It’s raining soot, hallelujah

2009-05-08 00:00

FROM time to time, black particles or umlotha fall from the sky over Pietermaritzburg, sooty reminders that the shimmering green on the surrounding hills is not just any grass, but a particular grass— sugar cane plantations.

Sugar cane takes two years to reach maturity. Before it can be harvested, the build-up of dry leaves and cane must be removed, either by burning or by hand, which is called “trashing”. Burning is the preferred method locally because trashing by hand is physically demanding work and makes harvesting slower.

On Donovale Farm in the Table Mountain area, cane is harvested from March to December. As they reach maturity, sections of cane are burned in preparation for harvesting. Ant Edmonds, one of the farm management company shareholders and managers, explained that the best conditions for burning are mild dew, which helps protect the surrounding cane from catching alight, and a westerly wind, which directs the fallout away from the city.

The quality of sugar in the cane begins to deteriorate once the trash has been burned so they burn only as much cane as they can harvest in two days. “An experienced cane cutter can harvest 100 metres of cane a day, cutting clumps of cane off at the bottom and removing the top section where the fresh growth is.”

Donovale is a member of the Noodsburg Cane Growers Association so the farm’s cane is transported to the Noodsburg mill that is owned by Illovo Sugar. It was still dark the morning I went to witness cane harvesting, hitching a ride on an essential part of the equipment required — a water tanker pulled by a tractor. It stands ready in case the fire jumps to a section not designated for burning. Water is also sprayed around sections before and after burning, first to act as a firebreak, and then to damp down any last embers. The driver and spray operator are vigilant, constantly keeping watch as the fire progresses.

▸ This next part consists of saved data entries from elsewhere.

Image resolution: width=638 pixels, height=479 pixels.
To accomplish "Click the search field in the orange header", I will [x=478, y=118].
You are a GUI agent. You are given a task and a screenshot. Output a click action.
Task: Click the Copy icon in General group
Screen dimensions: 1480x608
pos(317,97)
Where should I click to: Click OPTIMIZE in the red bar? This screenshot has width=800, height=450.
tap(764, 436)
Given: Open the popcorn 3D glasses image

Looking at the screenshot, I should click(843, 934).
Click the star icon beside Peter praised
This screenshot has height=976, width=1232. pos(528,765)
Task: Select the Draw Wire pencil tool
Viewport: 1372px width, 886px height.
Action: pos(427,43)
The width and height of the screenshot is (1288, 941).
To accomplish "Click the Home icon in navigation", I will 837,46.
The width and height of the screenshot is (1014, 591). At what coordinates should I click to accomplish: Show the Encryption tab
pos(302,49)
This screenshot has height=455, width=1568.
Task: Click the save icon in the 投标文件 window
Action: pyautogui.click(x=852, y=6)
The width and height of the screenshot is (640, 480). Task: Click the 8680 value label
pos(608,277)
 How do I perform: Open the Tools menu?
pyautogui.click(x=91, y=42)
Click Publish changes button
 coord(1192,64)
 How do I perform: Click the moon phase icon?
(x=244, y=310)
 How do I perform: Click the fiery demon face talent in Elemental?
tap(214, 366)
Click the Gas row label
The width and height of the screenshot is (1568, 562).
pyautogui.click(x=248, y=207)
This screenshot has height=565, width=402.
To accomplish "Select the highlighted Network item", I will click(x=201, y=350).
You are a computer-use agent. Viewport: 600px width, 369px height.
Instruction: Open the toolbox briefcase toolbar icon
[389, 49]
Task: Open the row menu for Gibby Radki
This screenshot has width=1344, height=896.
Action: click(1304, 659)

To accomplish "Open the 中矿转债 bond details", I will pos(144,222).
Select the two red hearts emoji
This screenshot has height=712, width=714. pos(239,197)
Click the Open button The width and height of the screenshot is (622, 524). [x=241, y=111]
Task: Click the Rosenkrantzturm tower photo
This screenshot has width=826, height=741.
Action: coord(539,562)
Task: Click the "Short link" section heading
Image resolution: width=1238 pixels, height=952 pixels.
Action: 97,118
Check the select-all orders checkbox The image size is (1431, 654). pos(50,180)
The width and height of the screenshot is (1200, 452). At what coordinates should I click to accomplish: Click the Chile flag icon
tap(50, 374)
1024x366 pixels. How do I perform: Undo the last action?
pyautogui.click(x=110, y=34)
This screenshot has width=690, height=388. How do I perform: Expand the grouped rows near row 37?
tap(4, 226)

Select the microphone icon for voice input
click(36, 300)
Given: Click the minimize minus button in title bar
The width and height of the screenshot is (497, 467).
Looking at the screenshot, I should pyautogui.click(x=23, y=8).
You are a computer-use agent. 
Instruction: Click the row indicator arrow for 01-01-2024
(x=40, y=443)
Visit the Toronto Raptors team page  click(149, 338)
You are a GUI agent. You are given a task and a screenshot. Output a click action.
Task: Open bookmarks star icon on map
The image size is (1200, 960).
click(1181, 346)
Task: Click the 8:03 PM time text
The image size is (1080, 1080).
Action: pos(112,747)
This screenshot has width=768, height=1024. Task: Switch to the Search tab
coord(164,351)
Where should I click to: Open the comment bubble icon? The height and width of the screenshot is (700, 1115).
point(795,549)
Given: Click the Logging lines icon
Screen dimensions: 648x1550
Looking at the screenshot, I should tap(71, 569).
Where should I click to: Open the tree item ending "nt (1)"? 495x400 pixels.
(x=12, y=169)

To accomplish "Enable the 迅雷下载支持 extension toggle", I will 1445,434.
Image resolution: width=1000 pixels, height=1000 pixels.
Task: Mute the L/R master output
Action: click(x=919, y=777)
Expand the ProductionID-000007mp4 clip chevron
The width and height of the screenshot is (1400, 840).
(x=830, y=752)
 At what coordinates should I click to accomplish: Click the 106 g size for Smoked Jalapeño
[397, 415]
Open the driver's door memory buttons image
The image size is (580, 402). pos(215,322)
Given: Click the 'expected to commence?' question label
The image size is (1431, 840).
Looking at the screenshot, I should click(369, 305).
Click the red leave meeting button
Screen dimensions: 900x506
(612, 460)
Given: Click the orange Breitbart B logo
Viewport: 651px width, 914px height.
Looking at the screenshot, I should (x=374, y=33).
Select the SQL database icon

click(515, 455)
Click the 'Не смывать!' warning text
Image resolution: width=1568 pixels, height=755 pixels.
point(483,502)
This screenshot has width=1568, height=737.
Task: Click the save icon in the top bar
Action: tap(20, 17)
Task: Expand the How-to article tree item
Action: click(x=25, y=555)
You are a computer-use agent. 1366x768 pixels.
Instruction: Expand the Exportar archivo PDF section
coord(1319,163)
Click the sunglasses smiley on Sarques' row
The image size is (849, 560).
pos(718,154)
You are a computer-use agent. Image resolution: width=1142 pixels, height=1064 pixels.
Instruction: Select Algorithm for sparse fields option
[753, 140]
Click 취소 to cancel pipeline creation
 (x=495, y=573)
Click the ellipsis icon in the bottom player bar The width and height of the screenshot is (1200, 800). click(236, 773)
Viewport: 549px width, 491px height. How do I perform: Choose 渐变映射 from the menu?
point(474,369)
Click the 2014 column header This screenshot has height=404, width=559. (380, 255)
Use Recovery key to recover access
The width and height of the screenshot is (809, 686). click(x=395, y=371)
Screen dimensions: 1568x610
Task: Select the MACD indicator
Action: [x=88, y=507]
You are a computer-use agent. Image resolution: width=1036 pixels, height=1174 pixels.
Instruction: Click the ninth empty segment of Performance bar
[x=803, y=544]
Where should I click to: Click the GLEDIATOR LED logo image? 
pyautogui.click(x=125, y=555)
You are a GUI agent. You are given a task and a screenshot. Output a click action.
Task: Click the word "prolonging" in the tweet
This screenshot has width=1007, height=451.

And progress it does. From the first friendly, almost domestic-looking flames, welcome warmth in the early morning cold, it is soon a popping, roaring, red and orange storm devouring the dry cane and spitting sparks and black soot high into the glowing sky. It is so intense that the lookouts on the tractor shield their faces against the heat. After venturing closer to take pictures, I retreat to the safety of the tanker, stunned and awed by the ferocity of the inferno and the apparent nonchalance of the workers seemingly unworried by the rampant beast they have let loose.

Some of the workers are cane cutters who live on the farm, the blades of their cane knives flashing and glinting as they catch the flame light.

The sun rises, bleeding and oozing red across the horizon, as though challenging the fire for dominance of the sky. The flames surrender, and as quickly as they had raged they are quiet, their final assaults damped down by the tanker spray.

The smoke rolls and lingers over the fields as though reluctant to leave, and new sounds swell to fill the morning as 40 or so cane cutters have arrived from Copesville, hurrying to stake out their turf for the day’s work. Laughter and banter rise and the mlungu with the camera is a source of interest. Young men pose and call out: “Shoota! shoota!”, women show me their ochre face paint-cum-sunscreen, whooping as I try some on my face.

They wield their cane knives like swords, grabbing armfuls of cane and cutting it just above the roots like surgeons slicing through tendons. Some work alone, some in pairs and others in groups. It is physically difficult, repetitive and dirty work. Chopping sounds echo rhythmically: bend, grab, slash, throw; bend, grab, slash, throw ... the pattern repeats itself endlessly as they work through their designated sections. At the end of the day their output will be measured as they are rewarded for their productivity in addition to a basic wage.

They will still be here long after I leave. Bend, grab, slash, throw ... I am awed again, not by nature this time, but by humanity. My notebook and I bear the marks of the two essential elements that come together in this startling event – fire and water. I drive back to town slowly, subdued, soot-blackened and smelling of smoke, feeling as though I have witnessed something almost holy, a ritual as ancient as it is new every time it is performed.

WHAT IS THE DONOVALE FARM?

The 850-hectare farm has been in the Edmonds family since 1916. With the assistance of the Department of Land Affairs, it is now the site of a pioneering experiment in agriculture and farm management. The land is owned by a farm workers’ trust that also has 49% of the shares in the Donovale Farming Company Pty Ltd. Brothers Ant and Chris Edmonds own 51% of the shares and manage the farm. It produces sugar cane, citrus for the local and export markets, and is experimenting with cut flowers.

The project is an attempt to address the issue of land ownership, Ant Edmonds said, and its success will depend on “managing relationships and expectations”.

He and Chris visited farms in the Western Cape to see other models of worker participation in farm ownership and management. However, Donovale is unique in that the workers not only share in the profits, but also own the land.

“Our vision is to get to a point one day where we have ‘managed ourselves out of a job’ and a younger, qualified farm manager can take over from us.”

The farm practises a sustainable farm management system developed and endorsed by the Mondi Wetlands Project and the WWF and has a comprehensive skills development plan and an adult basic education programme.